Articulista invitado

La nueva política exterior mexicana

Los jóvenes se encargarán de proyectar la imagen de nuestro país en el mundo, desde cualquier cargo diplomático.

Ayer tuve la oportunidad de asistir al primer Encuentro de Universitarios sobre Política Exterior, donde participaron 80 alumnos de la licenciatura en relaciones internacionales, seleccionados a través de una convocatoria nacional.

Ese espacio de encuentro y reflexión fue creado por la Secretaría de Relaciones Exteriores, para que estudiantes universitarios mexicanos intercambien ideas con destacados actores de la política mexicana en la materia.

Estos talentosos jóvenes serán los encargados de proyectar la imagen de México en el mundo y sin duda su primera misión, desde cualquier cargo diplomático, será la de convertirse en embajadores de todo lo bueno que México tiene y en especial de las oportunidades que brinda este país para que su gente salga adelante.

Con ellos tuve la oportunidad de reflexionar que los jóvenes deben aprovechar todas las oportunidades de que disponen para construir su futuro, que hoy más que nunca nuestra patria necesita de la participación y las ideas de ellos y de toda esa colosal fuerza física y creativa que es la juventud para inventar las mejores soluciones a los retos de nuestro tiempo. A mi generación le tocó ofrecer oportunidades, a los jóvenes de hoy les toca convertirlas en historias de éxito.

En el devenir histórico del servicio exterior mexicano sobresalen dos figuras: el oaxaqueño Matías Romero Avendaño y el mexiquense Isidro Fabela Alfaro.
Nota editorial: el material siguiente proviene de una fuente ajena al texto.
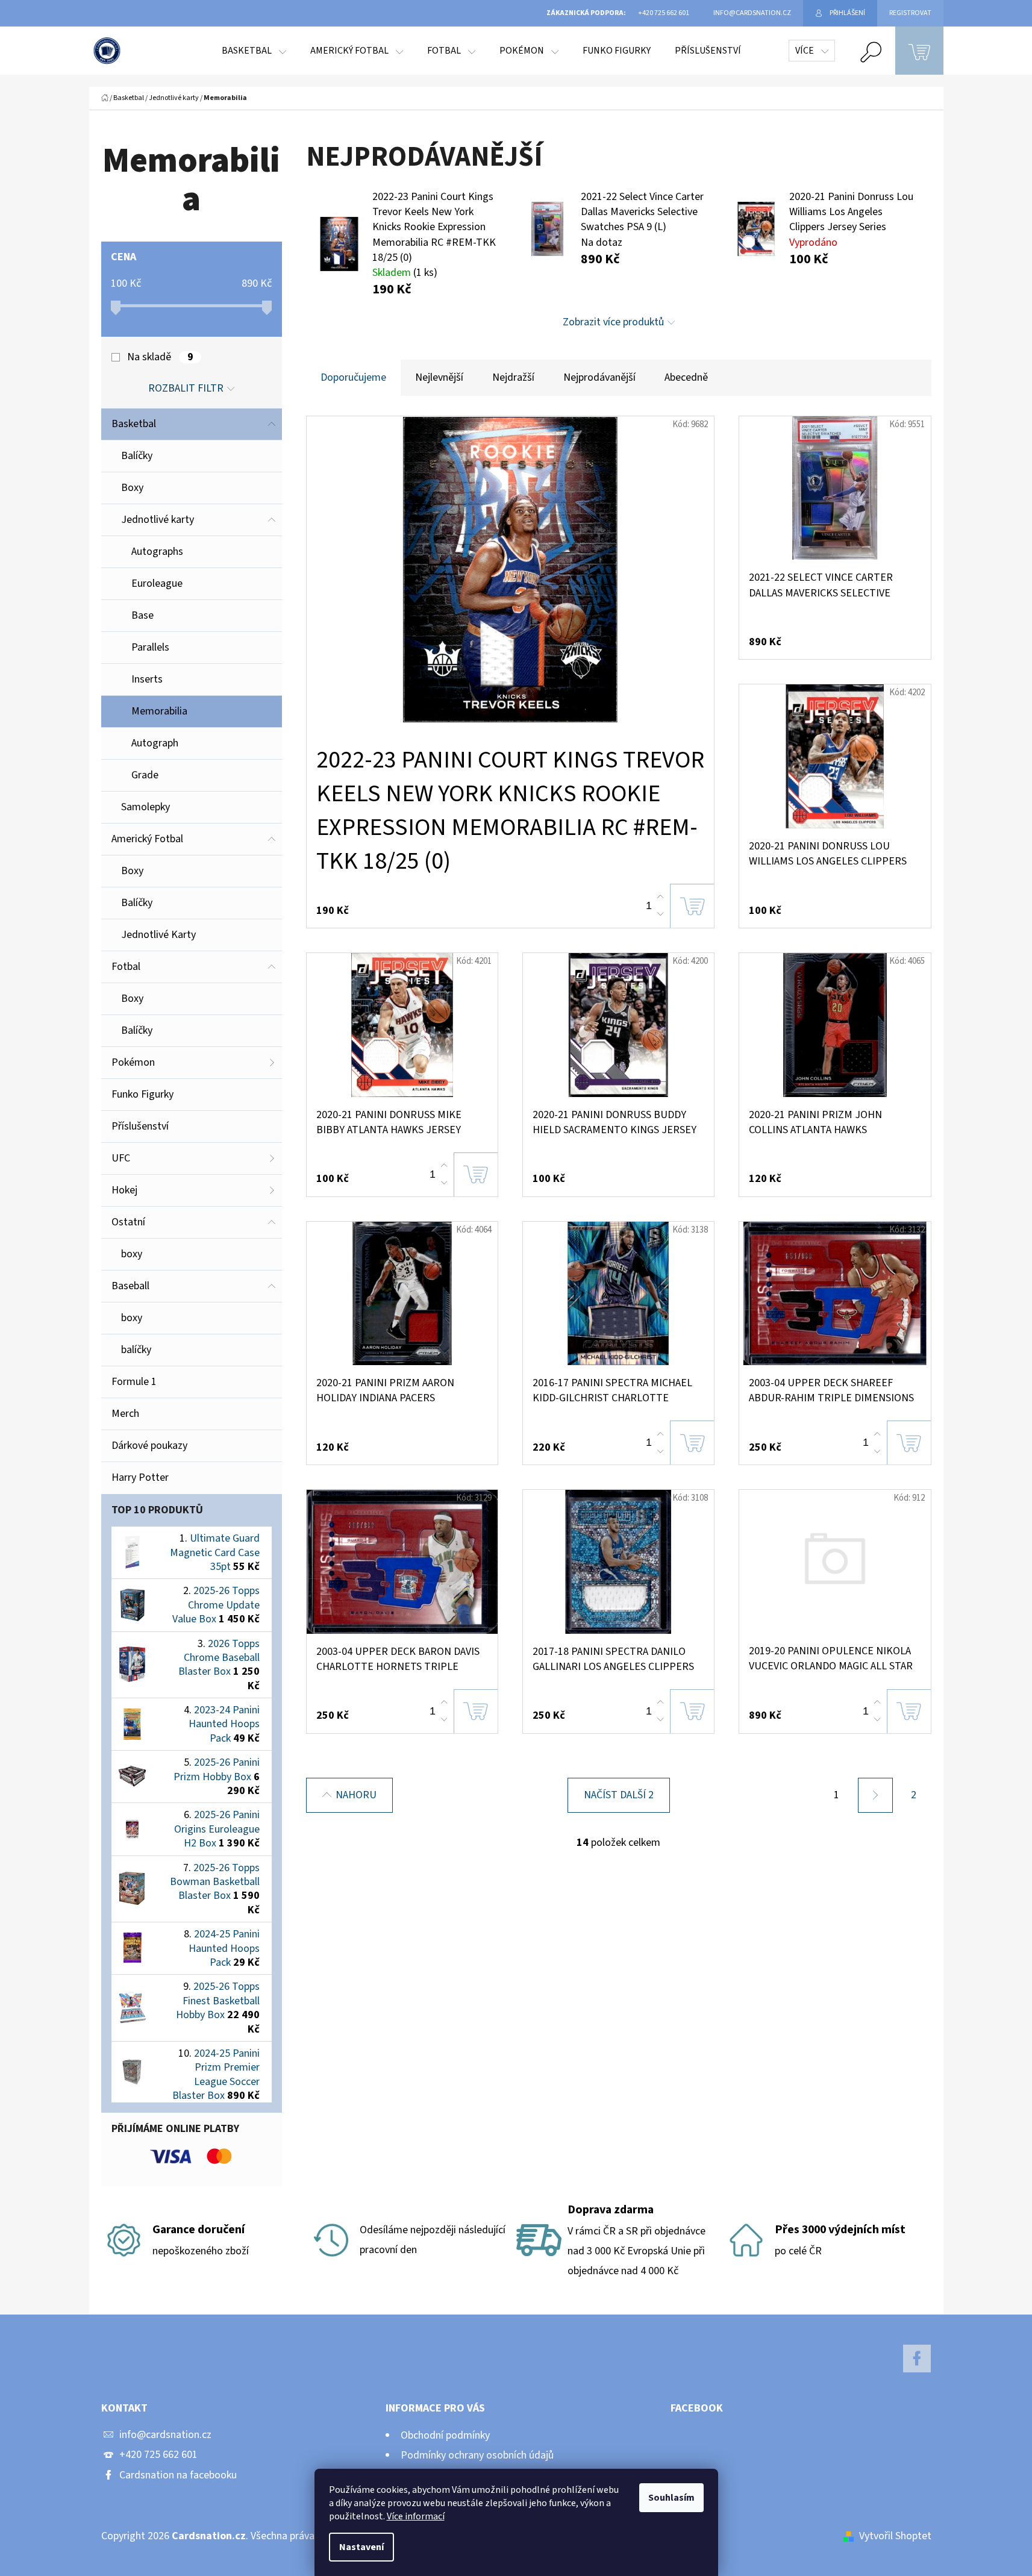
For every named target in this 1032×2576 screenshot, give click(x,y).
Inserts (147, 679)
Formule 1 (134, 1381)
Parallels (150, 647)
Ambos fueron los hombres decisivos que con su trabajo en la Secretaría de Relaciones Exteriores lograron el triunfo de las causas en las que creían y militaban y cambiaron, con esto, el destino de la patria.

A Matías Romero le tocó mantener en el mundo la certeza de que seguía existiendo una República Mexicana, aun cuando esa República a veces solo era del tamaño por donde iba pasando la carroza del presidente Juárez.
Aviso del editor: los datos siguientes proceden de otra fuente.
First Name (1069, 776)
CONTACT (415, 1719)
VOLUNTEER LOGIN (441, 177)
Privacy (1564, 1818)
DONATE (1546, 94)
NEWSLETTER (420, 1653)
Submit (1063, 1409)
Y a Isidro Fabela le correspondió, en medio del caos de la lucha de caudillos que dejó la Revolución, demostrar en el mundo la certeza de que el gobierno institucional y responsable era el que representaba el bando constitucionalista.

Matías Romero construyó las bases de la política exterior del siglo XIX e Isidro Fabela las del XX.
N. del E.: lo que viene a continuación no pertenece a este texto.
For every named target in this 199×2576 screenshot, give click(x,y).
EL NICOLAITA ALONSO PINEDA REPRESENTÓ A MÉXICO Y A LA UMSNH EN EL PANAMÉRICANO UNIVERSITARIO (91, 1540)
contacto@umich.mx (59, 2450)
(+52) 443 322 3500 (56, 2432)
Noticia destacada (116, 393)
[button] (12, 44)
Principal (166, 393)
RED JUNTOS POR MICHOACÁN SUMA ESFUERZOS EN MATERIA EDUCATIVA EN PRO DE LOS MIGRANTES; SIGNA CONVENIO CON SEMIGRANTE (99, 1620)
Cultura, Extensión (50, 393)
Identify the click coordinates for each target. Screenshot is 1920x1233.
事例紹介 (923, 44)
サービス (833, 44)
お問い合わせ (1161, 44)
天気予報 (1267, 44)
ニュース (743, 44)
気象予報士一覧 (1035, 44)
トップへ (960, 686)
Hoy, que estamos en los inicios del siglo XXI, y México se está moviendo, las complejas relaciones exteriores de un mundo globalizado nos exigen atender los nuevos retos y nuevas oportunidades, para que México reciba lo mejor del mundo, pero sobre todo que el mundo reciba lo mejor de México.

Así lo demostró recientemente el presidente de la República, Enrique Peña Nieto, al fortalecer la presencia de México en China, en el contexto del Foro de Cooperación Económica Asia-Pacífico y en Australia en la Cumbre Mundial del G20, donde dejó en claro que la cooperación internacional es una vía para impulsar el desarrollo y la economía de los países, atraer inversiones extranjeras, propiciar el intercambio de conocimientos y tecnologías, entre otros beneficios.

Hoy una nueva generación está creando los cambios y tomando las nuevas oportunidades que nos brinda esta transformación y por este camino construimos  la nueva política exterior mexicana del siglo XXI.

El futuro es nuestro, en especial de los jóvenes, jóvenes como los que vi en el encuentro organizado por la Secretaría de Relaciones Exteriores. Allí está el talento, la imaginación, el entusiasmo y el deseo de mover a México. 

Ellos son jóvenes mexicanos, como millones más, ávidos de intercambiar puntos de vista, con diversidad de opiniones y con interés por encontrar soluciones a los retos globales que afectan a nuestro país. Y también, con la firme convicción de que con sus ideas pueden contribuir a hacer de México uno de los protagonistas de este siglo.

Los retos de nuestra época son diferentes a los que vivieron Matías Romero e Isidro Fabela, pero la motivación es la misma, la voluntad de crear una gran nación, donde en la paz y el trabajo podamos gozar de todas las dichas de la vida los hombres y mujeres que tenemos el privilegio de ser mexicanos.

*Gobernador del Estado de México y coordinador de la Comisión de Asuntos Internacionales de la Conferencia Nacional de Gobernadores.